LA GENTE CUENTA
Los inclementes rayos del Sol tratan de invadir sus pupilas. Aquel hombre de apariencia descuidada, figura menuda y pocas ropas, se levanta de mala gana: un día más acaba de iniciar, y eso es señal de que tiene que conseguir un poco de alimento, al menos para sobrevivir lo que resta del día.
Se sorprende al ver su termómetro ambiental, el Sol ha alcanzado su cenit, y la temperatura apenas ha alcanzado los 28 grados, siete grados menos que el día anterior. En realidad se asombró porque la temperatura ha estado por debajo de lo que hace un mes se presentaba, cuando el calor era insoportable.
Después de acomodar sus objetos personales debajo de una lona vieja, donde tenía su improvisado hogar, después de colocarse una especie de zapatos para soportar las altas temperaturas del suelo, echó andar con el Sol a cuestas, mientras que un incipiente viento circulaba por el ambiente, trayendo consigo un poco de arena, afectando un poco su visión.
El paisaje vespertino se veía un poco claro, aunque, por donde se mirara, solo había dunas, montañas de arena ardiente moldeadas por el poco aire existente, y en medio, los restos de lo que era una autopista. Aquel hombre recordaba perfectamente aquella carretera: el camino que llevaba a un sitio que alguna vez fue un bosque, y del que ahora solo quedaban troncos quemados por el sol.
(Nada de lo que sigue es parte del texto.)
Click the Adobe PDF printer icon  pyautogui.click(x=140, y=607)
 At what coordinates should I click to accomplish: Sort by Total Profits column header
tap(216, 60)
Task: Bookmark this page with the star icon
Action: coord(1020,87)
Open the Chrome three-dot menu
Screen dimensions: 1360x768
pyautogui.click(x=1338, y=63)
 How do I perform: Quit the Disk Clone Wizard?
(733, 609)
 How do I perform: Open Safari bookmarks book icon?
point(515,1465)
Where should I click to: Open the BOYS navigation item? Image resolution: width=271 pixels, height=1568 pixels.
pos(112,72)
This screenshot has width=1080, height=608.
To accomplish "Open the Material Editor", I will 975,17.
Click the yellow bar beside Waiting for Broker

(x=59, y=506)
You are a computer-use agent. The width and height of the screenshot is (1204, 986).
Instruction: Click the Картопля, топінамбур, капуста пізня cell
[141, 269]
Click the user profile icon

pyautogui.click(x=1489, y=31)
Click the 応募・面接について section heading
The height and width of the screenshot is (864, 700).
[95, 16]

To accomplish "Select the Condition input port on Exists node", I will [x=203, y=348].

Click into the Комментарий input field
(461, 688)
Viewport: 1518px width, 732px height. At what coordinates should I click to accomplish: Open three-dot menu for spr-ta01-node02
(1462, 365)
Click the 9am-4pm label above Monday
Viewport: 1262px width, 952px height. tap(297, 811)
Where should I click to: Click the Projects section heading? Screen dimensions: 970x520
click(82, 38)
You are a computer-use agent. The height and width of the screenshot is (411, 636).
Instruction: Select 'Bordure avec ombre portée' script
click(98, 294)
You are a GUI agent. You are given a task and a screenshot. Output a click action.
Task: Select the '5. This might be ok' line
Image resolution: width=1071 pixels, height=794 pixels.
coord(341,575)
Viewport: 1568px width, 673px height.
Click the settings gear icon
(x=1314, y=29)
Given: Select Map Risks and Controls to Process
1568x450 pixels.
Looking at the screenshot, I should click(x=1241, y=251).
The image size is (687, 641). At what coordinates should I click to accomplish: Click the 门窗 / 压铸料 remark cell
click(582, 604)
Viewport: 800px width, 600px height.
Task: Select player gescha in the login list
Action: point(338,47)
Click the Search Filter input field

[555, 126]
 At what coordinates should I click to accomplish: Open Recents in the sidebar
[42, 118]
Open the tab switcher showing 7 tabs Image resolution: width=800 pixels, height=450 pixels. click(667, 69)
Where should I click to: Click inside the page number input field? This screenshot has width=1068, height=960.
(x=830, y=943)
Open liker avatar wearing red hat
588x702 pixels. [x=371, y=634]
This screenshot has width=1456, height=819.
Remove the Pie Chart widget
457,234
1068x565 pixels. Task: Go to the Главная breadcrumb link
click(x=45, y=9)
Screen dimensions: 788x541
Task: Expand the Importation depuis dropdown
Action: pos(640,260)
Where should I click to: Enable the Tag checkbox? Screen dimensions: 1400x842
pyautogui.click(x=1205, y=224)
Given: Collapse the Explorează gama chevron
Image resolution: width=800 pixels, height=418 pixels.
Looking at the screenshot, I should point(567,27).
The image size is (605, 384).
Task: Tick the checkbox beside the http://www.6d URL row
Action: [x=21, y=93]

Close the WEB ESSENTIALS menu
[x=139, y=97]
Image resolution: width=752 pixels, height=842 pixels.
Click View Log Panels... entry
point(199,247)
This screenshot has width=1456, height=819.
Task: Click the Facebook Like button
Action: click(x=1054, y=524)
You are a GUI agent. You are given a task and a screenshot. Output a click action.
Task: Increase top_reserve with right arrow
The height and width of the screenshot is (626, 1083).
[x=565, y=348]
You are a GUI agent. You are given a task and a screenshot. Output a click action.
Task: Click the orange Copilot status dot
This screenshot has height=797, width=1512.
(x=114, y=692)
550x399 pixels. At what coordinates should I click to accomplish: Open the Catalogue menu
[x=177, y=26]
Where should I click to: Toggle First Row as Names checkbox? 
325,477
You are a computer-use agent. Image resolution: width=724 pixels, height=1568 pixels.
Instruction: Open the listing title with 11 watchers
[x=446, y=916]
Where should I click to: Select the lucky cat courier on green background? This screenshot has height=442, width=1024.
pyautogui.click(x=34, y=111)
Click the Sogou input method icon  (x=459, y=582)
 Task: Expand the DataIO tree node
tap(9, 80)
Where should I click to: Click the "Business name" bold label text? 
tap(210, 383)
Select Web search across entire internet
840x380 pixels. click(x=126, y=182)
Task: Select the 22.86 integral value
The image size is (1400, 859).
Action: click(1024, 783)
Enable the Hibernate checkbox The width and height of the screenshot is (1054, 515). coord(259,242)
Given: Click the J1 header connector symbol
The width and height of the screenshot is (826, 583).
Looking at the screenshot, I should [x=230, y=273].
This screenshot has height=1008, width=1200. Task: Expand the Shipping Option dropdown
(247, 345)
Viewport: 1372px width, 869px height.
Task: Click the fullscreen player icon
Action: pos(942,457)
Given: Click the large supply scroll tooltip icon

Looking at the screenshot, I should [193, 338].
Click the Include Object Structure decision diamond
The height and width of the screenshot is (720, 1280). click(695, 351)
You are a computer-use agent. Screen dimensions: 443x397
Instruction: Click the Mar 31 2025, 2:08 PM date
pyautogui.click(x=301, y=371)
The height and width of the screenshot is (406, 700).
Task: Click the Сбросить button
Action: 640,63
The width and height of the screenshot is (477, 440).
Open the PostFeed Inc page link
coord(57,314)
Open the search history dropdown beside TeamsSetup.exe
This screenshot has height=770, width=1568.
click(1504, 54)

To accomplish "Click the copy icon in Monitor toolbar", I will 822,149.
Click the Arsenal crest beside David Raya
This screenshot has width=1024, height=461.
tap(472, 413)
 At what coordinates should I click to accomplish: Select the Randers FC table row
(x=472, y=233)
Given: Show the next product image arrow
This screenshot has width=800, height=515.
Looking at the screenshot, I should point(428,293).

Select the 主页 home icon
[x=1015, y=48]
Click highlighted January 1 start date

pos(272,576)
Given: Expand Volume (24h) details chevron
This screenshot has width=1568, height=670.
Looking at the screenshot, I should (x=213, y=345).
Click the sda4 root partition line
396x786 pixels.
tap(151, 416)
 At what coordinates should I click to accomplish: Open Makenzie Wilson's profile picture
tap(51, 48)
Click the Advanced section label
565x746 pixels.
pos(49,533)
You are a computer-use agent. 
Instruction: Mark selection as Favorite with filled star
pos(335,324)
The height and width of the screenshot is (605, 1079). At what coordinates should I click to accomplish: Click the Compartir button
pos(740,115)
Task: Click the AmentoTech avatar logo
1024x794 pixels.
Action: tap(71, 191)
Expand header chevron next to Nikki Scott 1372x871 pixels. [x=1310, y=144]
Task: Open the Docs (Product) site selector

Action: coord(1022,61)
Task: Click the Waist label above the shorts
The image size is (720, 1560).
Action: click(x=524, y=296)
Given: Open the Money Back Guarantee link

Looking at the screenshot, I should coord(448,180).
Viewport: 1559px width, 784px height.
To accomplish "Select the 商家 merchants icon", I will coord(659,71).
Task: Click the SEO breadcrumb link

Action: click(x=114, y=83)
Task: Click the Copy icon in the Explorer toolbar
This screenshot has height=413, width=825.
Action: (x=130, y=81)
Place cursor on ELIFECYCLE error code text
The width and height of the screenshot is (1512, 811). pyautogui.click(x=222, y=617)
En medio de la nada había un pequeño local, lo que en su momento abastecía de alimentos a las personas. Encontró unas cuantas cajas llenas de alimento chatarra. El hombre echó un vistazo a su alrededor: todavía eran comestibles. Con hambre atrasada, devoraba parte del contenido, mientras que guardaba la otra en una bolsa rota, por si acaso.
Esperó a que el Sol dejara de brillar, y que la noche invadiera la bóveda celeste. En su pensamiento, comenzó a imaginarse como sería la vida del planeta una vez que su propia existencia se apagara, cuando ya no quede nada de la humanidad sobre la faz de la tierra. ¿Volvería el planeta a ser como antes? Quizá el tiempo lo dirá.